Supply chain attacks in 2021
- 2021-01-02 - Zyxel: Backdoor account discovered in more than 100,000 Zyxel firewalls, VPN gateways (Archive)
- 2021-02-01 - NoxPlayer: Hacker group inserted malware in NoxPlayer Android emulator (Archive)
- 2021-02-09 - npm, PyPI, Rubygems (white-hat): Researcher hacks over 35 tech firms in novel supply chain attack (Archive)
- 2021-02-24 - Accellion File Transfer Appliance: Exploitation of Accellion File Transfer Appliance (Archive)
- 2021-03-28 - PHP (attempted): Changes to Git commit workflow (Archive)
- 2021-04-17 - Codecov: US investigators probing breach at code testing company Codecov (Archive)

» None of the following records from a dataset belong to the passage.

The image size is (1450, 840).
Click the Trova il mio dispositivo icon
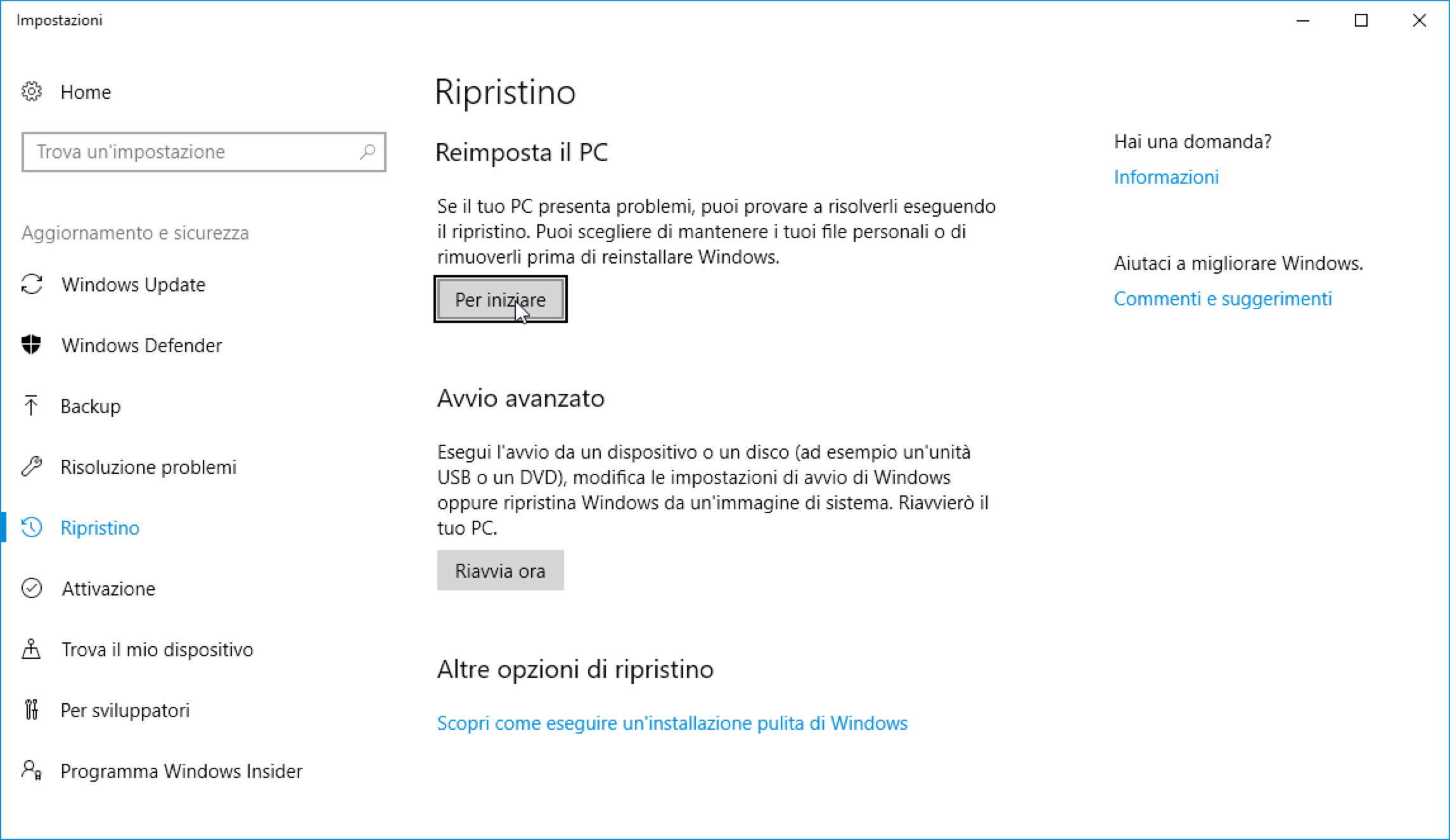coord(31,649)
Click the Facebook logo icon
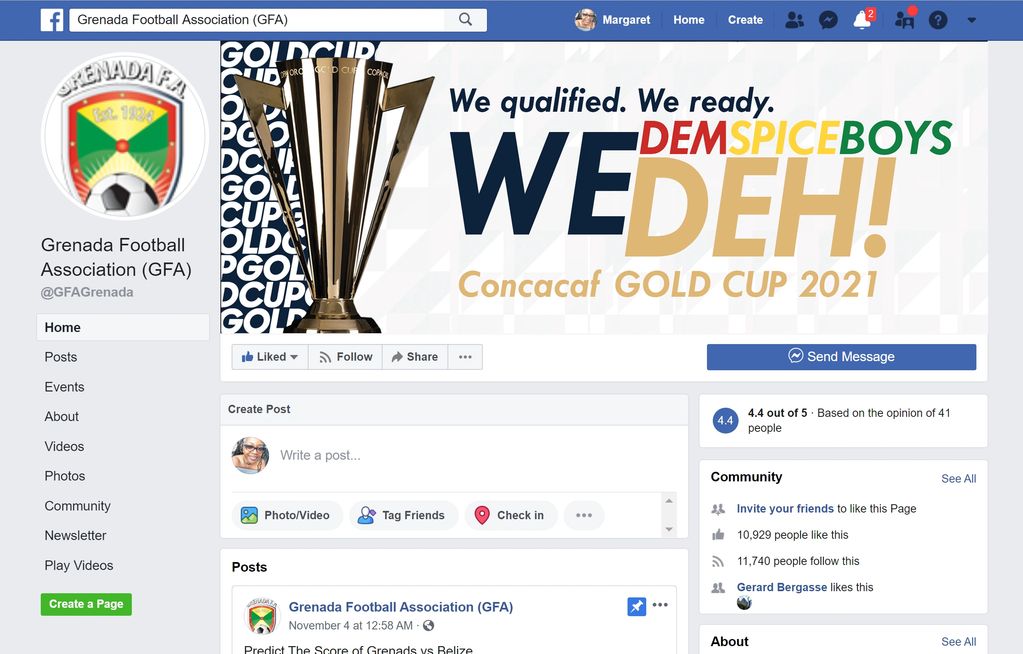Screen dimensions: 1023x654 click(x=52, y=20)
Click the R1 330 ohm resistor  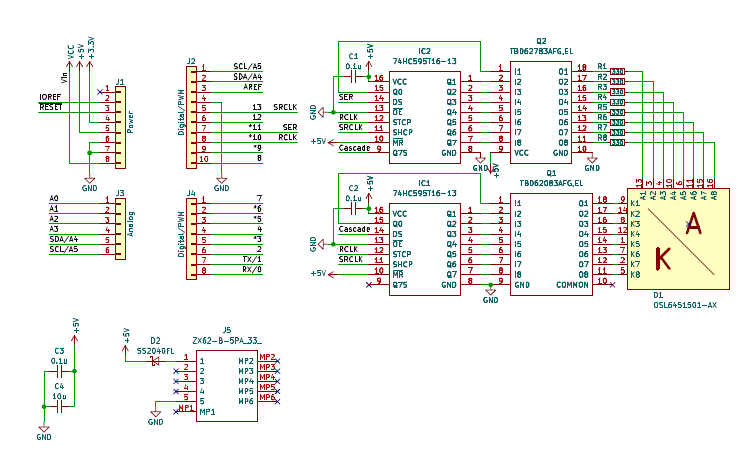pyautogui.click(x=617, y=71)
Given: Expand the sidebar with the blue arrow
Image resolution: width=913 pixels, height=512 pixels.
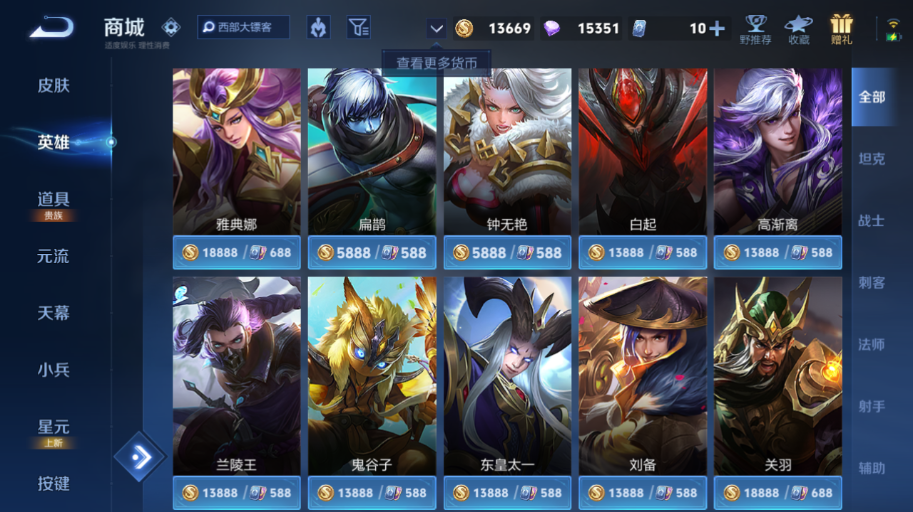Looking at the screenshot, I should click(140, 457).
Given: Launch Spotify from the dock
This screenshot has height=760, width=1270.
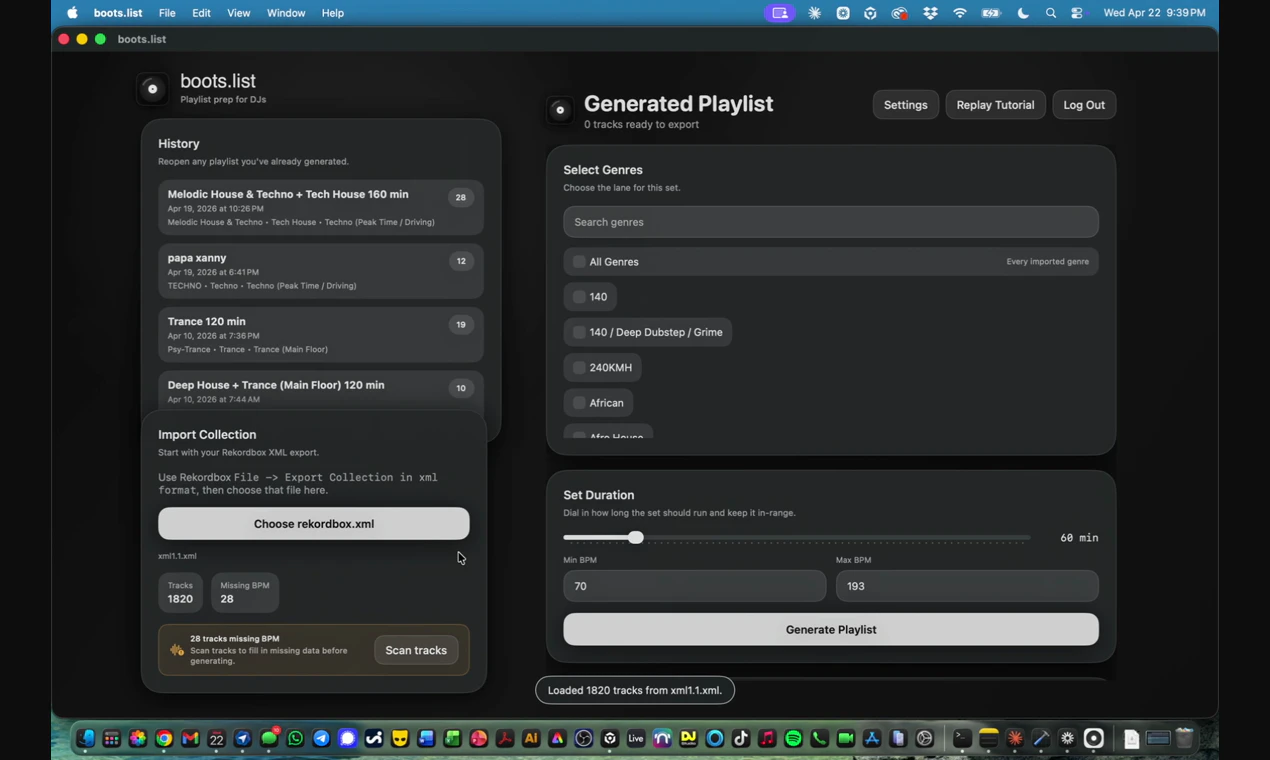Looking at the screenshot, I should (x=793, y=738).
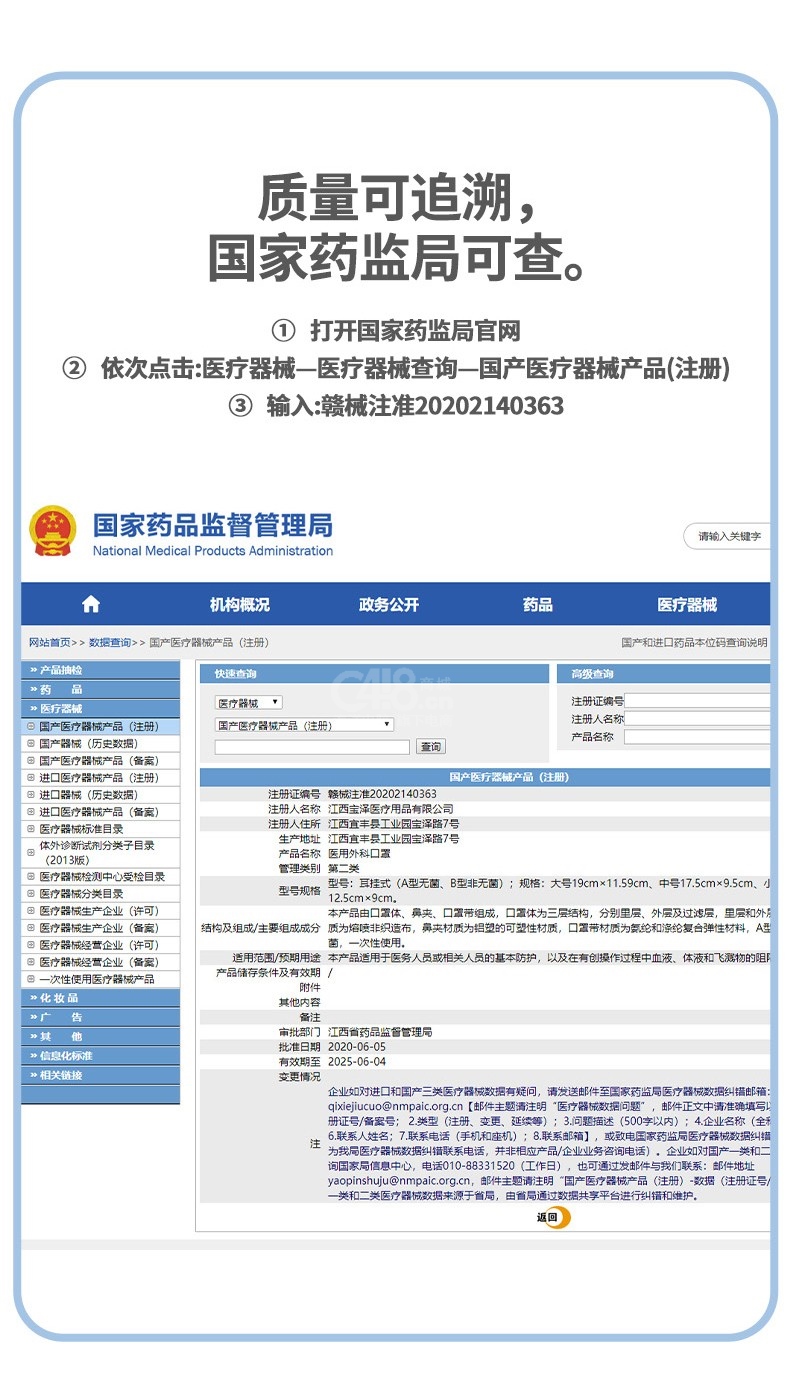Click the orange 返回 back button
Viewport: 790px width, 1396px height.
(552, 1217)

- 2021-04-21 - Homebrew (white-hat): Security Incident Disclosure (Archive)
- 2021-04-24 - Passwordstate: Backdoored password manager stole data from as many as 29K enterprises (Archive)
- 2021-07-05 - Kaseya: Up to 1,500 businesses affected by ransomware attack, U.S. firm's CEO says (Archive)
- 2021-07-16 - cdnjs: Remote code execution in cdnjs of Cloudflare (Archive)
- 2021-10-22 - ua-parser-js: Security issue: compromised npm packages of ua-parser-js (Archive)
- 2021-11-04 - coa: Popular 'coa' NPM library hijacked to steal user passwords (Archive)
- 2021-11-04 - rc: Embedded malware in rc(Archive)
I'll try to keep this list updated for all supply chain attacks in 2021. Send input to blog@[this domain] if I missed something.
In a supply chain attack, attackers gain access to their target not by attacking the target directly, but by attacking one of its suppliers. This type of attack is getting more common.
Modern software development is dependent on large numbers of third-party dependencies. From a security standpoint, this has advantages and disadvantages. For critical functionality like password managers or crypto implementations, this ensures that developers have access to high-quality security libraries and tools, instead of each developer having to create custom implementations with bugs and weaknesses.
However, these dependencies are a very attractive way to hack into downstream users. Getting malicious code into any single dependency may be very hard, but when projects may have thousands of dependencies (common in modern npm based web applications), the statistics favour the attacker as they only need to target the dependency with the weakest defense measures.
Updates are in a similar situation. Updates can and do patch security issues
and bugs. However, for most developers it is unfeasable to thoroughly check
the integrity of every update which is applied, as that would require reading
and understanding the entire diff between the old and new versions. The vast
number of dependencies typically used, and the requirement to also look for
extremely subtle bugs/backdoors (like
goto fail;
, or
tactics from the Underhanded C Contest make it
practically impossible to vet every single update. This makes updates
another attractive vector for attacking downstream users.
I wish I had a permanent solution for this current weakness to supply-chain
attacks. But some basic prudency can go a long way. Keep the number of
used dependencies to a minimum. There's no need to add left-pad
as a
dependency. Before introducing a new dependency, check if the publisher uses
two-factor-authentication, if possible. Don't use NPM.